MACON – Mercer University's Southern Studies Center will welcome Dr. Barbara McCaskill, associate professor of English at the University of Georgia, to give a talk, titled “City of Men: William and Ellen Craft and Macon's Bounty Hunters, 1850,” on Nov. 20.

The event is free and open to the public and will take place at 7 p.m. in the Medical School Auditorium on the Macon campus.

“Earlier this semester, Dr. William L. Andrews delivered the Lamar Lectures on slave narratives after the Civil War. Dr. Barbara McCaskill's lecture brings the topic directly to Macon,” said Dr. David A. Davis, associate professor of English and director of fellowships and scholarships at Mercer.

“Dr. McCaskill has been studying the fascinating story of two slaves who, out of love for each other and the desire to have a free family, daringly escaped from Macon in broad daylight. When their owner sent bounty hunters to capture them, they fled to England where they wrote their fascinating story, Running a Thousand Miles for Freedom. Dr. McCaskill will discuss this important story of love, adventure, slavery and freedom that started here.”

She has a book on the Crafts, titled Love, Liberation, and Escaping Slavery: William and Ellen Craft in Cultural Memory, that is set to by published by the University of Georgia Press in spring 2015.

Dr. McCaskill has taught courses in African American and multicultural American literature at UGA for 22 years. She held the General Sandy Beaver Teaching Professorship from 2005-2008 and received the Martha Munn Bedingfield Excellence in Teaching Award from the Department of English earlier this year. In 2012, she was named the Fulbright Visiting Research Chair in Society and Culture at Dalhousie University in Halifax, Nova Scotia, Canada.

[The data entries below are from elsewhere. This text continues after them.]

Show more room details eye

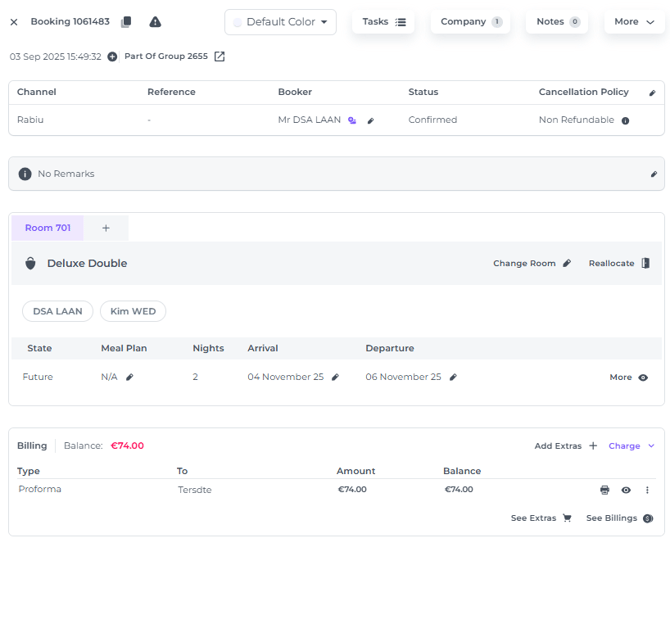(x=642, y=378)
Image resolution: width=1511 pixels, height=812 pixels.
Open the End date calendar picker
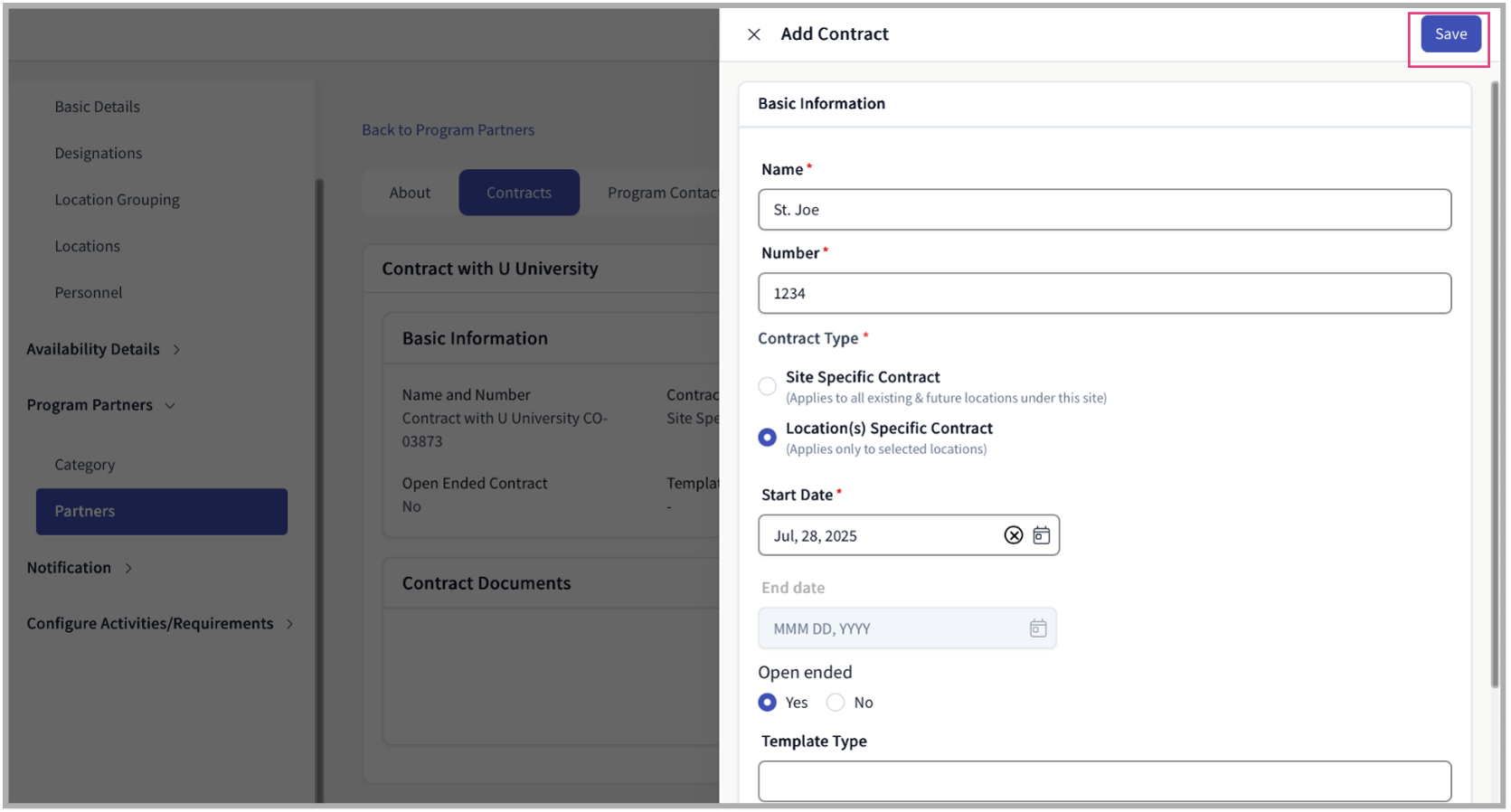tap(1037, 628)
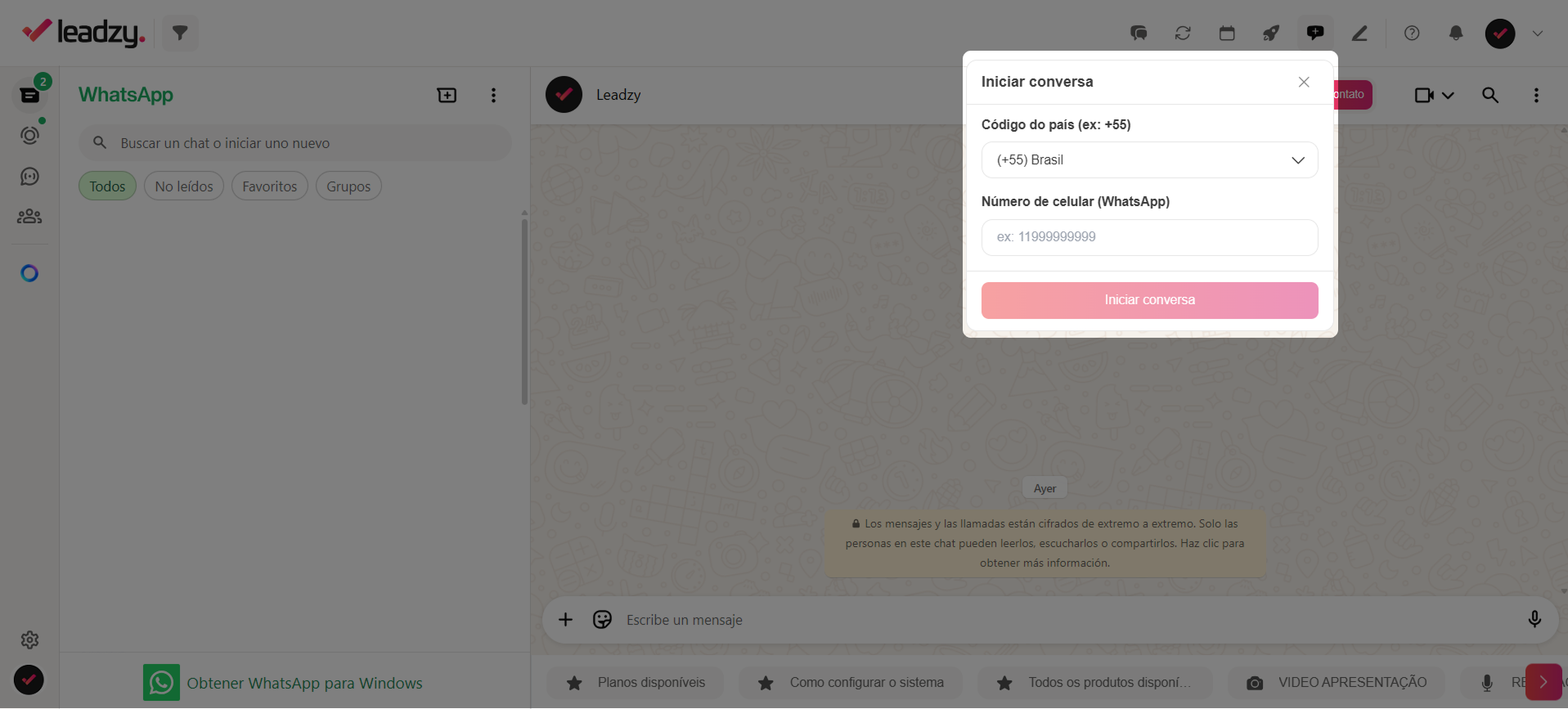Open the emoji picker in message bar
This screenshot has height=709, width=1568.
[602, 620]
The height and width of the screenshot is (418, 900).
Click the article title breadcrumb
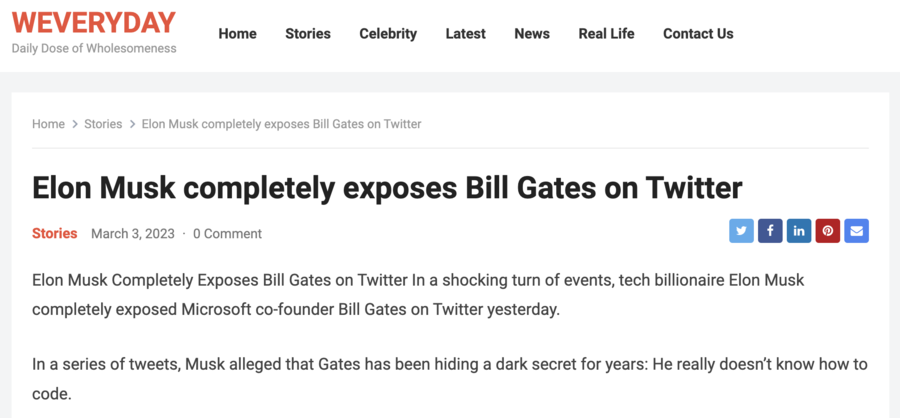click(x=281, y=124)
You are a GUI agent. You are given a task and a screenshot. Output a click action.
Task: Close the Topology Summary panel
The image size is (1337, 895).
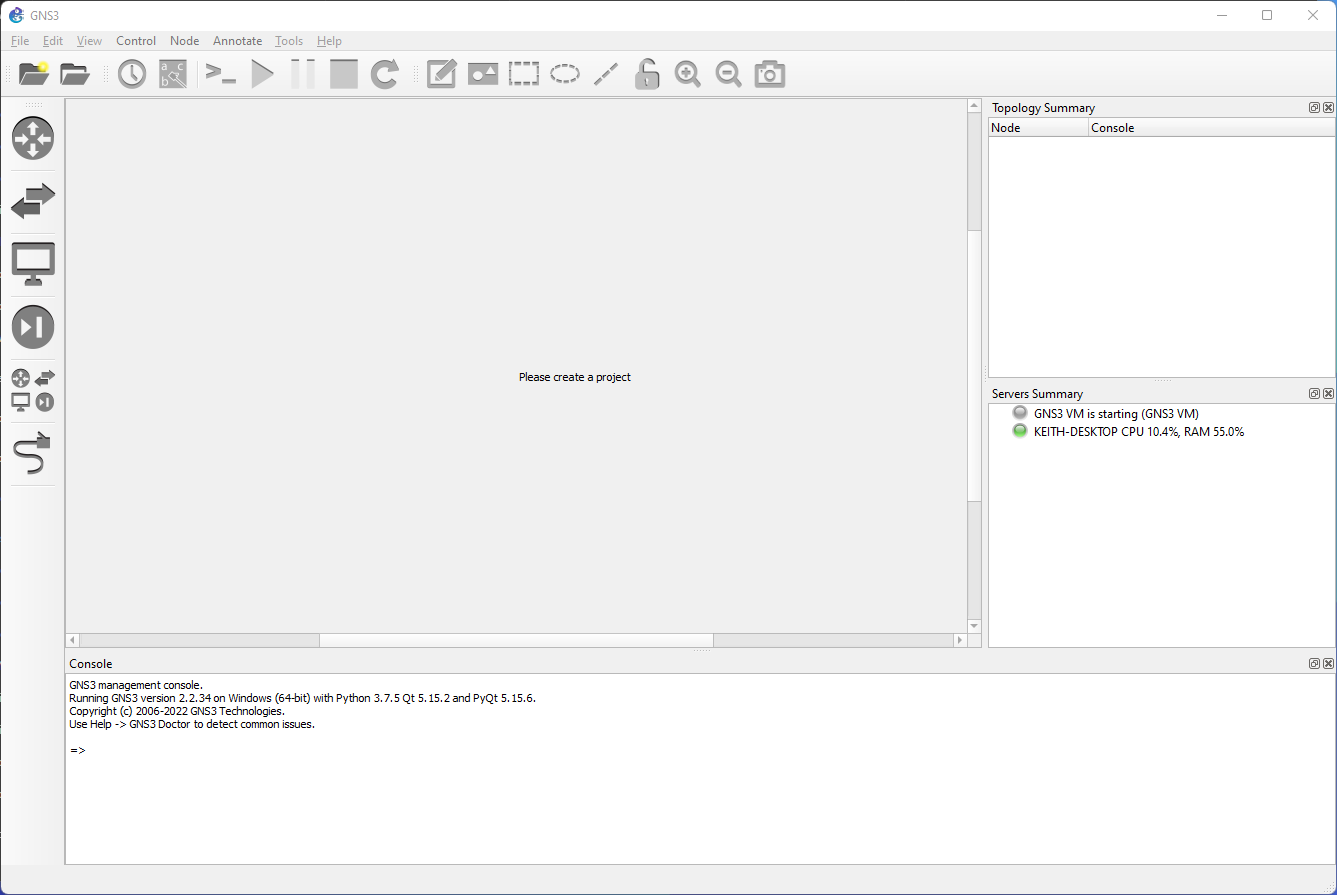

She is currently co-director of the Civil Rights Library Initiative and Georgia projects co-director of People Not Property, an initiative that seeks to recover deeds and bills of sale of enslaved persons, research the stories they tell and reconnect these ancestors to their descendants and members of contemporary communities.

Dr. McCaskill earned her M.A. and Ph.D. from Emory University. She has published three books – Post-Bellum, Pre-Harlem: African American Literature and Culture, 1877-1919 (New York University Press, 2006); Running 1,000 Miles for Freedom: The Escape of William and Ellen Craft from Slavery (University of Georgia Press, 1999); and Multicultural Literature and Literacies: Making Space for Difference (State University of New York Press, 1993) – in addition to numerous essays for peer-reviewed books and journals. Another book – an annotated edition of the memoir Twice Sold, Twice Ransomed, published in 1926 by the African American evangelist couple Emma and Lloyd P. Ray – has been approved for publication in the West Virginia University Press series Regenerations: African American Literature and Culture.